The number of lines below containing the word "input" is all that should be returned.

☆ ☆ ☆

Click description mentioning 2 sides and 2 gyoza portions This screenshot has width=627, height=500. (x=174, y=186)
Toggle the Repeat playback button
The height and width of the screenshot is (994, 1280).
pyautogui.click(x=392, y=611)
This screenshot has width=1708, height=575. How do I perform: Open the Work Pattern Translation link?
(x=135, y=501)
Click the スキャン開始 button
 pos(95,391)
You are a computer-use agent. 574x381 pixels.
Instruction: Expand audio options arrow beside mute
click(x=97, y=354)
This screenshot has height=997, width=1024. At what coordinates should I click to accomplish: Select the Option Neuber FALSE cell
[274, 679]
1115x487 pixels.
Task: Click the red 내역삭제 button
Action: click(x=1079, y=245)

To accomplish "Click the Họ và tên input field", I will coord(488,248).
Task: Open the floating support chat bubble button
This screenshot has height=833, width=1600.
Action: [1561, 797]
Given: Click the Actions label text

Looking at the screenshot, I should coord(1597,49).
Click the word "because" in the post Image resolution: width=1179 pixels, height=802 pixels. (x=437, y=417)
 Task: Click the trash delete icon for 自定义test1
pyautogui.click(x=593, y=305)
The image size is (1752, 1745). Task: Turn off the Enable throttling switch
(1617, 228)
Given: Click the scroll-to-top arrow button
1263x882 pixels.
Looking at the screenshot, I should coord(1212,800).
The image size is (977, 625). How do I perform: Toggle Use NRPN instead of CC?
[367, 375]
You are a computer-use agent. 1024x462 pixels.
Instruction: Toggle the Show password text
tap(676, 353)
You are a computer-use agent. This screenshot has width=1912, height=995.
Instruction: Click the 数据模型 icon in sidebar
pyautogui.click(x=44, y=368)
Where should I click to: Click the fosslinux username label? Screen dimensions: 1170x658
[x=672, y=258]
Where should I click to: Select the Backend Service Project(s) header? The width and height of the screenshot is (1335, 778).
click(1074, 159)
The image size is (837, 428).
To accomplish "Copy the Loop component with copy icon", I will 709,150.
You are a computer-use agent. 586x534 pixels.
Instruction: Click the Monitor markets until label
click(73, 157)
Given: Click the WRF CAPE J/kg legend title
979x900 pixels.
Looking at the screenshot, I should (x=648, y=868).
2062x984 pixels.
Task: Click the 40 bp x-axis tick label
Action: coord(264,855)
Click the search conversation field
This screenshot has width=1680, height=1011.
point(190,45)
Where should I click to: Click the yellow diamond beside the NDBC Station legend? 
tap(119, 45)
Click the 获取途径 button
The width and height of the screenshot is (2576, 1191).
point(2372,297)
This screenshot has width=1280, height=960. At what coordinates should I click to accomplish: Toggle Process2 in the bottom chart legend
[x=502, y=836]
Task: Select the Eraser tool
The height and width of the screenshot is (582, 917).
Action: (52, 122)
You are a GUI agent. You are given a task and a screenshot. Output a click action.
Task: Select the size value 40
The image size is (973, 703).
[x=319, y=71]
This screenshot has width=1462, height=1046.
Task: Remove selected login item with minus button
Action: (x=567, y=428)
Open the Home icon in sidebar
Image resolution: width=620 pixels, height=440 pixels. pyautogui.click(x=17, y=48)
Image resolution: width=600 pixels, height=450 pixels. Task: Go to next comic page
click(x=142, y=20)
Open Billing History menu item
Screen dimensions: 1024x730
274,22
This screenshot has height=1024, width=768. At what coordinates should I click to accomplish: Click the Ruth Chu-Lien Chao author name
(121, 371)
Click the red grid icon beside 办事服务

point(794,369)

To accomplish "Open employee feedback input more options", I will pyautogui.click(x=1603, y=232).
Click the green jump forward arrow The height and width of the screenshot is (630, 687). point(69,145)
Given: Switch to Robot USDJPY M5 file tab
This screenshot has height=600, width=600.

☆ ☆ ☆

* [Output]
2